Saved data entries:
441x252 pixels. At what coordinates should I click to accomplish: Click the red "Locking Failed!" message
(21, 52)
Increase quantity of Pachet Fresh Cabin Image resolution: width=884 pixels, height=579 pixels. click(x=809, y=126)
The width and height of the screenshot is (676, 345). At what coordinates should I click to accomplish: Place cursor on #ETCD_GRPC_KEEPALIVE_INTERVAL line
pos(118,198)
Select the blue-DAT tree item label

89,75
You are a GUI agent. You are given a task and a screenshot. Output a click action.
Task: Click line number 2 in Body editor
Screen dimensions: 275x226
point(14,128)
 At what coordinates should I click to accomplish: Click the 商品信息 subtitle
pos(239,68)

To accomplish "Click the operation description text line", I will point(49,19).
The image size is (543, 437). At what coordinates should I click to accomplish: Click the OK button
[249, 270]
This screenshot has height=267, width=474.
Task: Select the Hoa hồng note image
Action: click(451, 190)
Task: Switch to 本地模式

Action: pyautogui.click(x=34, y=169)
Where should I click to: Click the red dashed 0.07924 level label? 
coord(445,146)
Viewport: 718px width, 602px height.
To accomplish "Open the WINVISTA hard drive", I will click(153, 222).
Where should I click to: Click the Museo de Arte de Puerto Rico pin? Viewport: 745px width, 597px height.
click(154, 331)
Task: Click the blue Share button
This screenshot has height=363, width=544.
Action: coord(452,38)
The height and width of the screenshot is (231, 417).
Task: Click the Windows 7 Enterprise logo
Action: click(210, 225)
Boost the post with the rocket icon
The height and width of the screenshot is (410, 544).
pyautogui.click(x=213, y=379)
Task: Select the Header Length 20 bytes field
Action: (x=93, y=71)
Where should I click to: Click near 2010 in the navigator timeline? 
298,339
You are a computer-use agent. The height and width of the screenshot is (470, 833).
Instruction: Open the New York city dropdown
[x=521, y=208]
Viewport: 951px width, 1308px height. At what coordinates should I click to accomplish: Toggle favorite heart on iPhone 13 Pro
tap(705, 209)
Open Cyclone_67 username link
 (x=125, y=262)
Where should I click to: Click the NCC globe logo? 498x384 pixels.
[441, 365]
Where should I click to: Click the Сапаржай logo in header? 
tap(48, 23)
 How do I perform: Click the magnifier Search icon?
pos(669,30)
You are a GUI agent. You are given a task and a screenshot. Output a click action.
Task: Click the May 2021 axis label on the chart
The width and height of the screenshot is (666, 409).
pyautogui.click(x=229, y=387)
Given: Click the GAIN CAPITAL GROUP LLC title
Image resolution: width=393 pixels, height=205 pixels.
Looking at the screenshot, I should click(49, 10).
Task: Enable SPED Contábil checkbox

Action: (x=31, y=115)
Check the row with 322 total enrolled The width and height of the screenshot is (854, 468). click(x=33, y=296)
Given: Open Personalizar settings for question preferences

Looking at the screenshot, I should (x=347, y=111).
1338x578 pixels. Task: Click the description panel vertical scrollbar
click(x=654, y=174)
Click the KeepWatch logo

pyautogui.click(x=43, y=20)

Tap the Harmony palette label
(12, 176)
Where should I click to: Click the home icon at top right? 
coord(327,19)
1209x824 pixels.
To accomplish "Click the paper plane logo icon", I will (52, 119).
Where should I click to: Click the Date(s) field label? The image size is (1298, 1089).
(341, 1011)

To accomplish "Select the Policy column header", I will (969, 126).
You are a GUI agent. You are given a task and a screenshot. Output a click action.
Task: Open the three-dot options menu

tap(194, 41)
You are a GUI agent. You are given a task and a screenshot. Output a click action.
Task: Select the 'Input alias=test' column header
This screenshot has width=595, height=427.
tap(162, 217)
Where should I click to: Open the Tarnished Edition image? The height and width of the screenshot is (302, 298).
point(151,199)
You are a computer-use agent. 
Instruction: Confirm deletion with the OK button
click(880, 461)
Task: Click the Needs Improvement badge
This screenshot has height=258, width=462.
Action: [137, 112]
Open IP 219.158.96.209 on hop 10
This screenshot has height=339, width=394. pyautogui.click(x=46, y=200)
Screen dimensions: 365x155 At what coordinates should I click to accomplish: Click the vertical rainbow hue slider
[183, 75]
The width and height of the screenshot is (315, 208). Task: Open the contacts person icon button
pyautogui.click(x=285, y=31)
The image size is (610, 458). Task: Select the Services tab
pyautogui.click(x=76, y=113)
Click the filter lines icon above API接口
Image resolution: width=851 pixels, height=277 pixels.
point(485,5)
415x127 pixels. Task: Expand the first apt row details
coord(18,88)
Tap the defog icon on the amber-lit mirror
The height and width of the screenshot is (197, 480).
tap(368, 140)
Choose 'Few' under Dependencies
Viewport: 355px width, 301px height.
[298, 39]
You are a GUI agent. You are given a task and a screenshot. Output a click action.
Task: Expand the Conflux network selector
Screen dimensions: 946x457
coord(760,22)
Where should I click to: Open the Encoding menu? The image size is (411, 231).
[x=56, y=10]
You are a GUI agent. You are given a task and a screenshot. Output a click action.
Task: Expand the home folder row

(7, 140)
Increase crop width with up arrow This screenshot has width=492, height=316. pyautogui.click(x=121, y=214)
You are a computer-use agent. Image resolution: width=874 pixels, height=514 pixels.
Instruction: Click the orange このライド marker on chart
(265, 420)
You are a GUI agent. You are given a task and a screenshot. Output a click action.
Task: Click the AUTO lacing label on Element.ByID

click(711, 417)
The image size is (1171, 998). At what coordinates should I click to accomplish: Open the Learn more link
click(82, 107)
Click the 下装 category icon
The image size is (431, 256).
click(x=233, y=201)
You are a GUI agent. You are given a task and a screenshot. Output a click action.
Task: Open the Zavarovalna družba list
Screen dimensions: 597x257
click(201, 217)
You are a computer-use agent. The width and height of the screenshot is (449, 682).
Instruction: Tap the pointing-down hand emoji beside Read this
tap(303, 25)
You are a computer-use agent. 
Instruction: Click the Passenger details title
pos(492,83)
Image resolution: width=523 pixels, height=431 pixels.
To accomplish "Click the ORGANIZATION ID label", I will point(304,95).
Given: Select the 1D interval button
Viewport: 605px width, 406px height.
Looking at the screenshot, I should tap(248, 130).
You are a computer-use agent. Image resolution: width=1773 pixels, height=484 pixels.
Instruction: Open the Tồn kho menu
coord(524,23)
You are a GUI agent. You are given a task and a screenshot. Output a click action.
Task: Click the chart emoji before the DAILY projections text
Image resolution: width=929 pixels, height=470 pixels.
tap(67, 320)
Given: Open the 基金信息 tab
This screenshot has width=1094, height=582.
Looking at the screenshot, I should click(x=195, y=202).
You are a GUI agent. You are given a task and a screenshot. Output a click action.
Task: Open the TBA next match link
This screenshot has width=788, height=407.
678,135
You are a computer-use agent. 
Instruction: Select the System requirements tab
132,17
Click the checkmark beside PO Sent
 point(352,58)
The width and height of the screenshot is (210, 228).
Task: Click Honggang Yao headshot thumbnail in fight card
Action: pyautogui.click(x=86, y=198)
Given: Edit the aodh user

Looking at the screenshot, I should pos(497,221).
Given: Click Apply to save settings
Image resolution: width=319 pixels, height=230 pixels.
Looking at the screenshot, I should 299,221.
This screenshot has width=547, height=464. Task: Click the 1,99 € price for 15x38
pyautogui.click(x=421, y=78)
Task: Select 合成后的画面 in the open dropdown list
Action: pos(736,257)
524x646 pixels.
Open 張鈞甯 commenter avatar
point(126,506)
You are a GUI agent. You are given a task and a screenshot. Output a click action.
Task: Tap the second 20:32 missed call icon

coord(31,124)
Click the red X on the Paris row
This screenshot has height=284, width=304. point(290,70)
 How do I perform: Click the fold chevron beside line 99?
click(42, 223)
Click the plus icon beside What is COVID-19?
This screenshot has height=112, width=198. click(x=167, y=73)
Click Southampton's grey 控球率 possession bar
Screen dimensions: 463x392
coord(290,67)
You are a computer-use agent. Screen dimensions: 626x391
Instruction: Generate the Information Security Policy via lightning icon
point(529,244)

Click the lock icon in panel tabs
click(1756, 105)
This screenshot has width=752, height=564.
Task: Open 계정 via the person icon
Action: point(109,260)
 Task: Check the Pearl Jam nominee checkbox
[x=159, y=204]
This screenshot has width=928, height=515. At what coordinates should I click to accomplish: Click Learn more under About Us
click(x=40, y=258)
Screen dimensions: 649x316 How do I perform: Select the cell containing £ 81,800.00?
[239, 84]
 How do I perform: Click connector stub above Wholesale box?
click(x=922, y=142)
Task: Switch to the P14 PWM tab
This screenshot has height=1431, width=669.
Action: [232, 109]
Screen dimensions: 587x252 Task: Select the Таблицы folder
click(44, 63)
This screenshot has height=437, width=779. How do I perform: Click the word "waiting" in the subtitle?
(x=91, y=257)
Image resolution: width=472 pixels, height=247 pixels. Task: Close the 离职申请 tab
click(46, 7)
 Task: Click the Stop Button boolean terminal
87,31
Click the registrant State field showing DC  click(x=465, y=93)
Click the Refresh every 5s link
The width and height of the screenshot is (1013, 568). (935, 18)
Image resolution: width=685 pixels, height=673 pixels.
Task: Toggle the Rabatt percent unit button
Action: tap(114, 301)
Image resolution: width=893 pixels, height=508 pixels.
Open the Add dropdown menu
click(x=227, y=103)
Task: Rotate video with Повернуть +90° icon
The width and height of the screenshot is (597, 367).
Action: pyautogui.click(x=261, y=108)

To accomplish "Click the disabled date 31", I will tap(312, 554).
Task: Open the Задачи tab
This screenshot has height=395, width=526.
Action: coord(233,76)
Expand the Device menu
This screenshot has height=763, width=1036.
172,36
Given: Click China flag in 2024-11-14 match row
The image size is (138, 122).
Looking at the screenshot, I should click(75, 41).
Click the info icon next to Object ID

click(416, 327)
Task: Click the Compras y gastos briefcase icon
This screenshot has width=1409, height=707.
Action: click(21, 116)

*REQUIRED WORK:*
Set down exactly, and only, the lines from the one containing "The image size is (138, 122)." through the final line of the entries above.

*WRITTEN SOLUTION:*
The image size is (138, 122).
Looking at the screenshot, I should click(75, 41).
Click the info icon next to Object ID

click(416, 327)
Task: Click the Compras y gastos briefcase icon
This screenshot has width=1409, height=707.
Action: click(21, 116)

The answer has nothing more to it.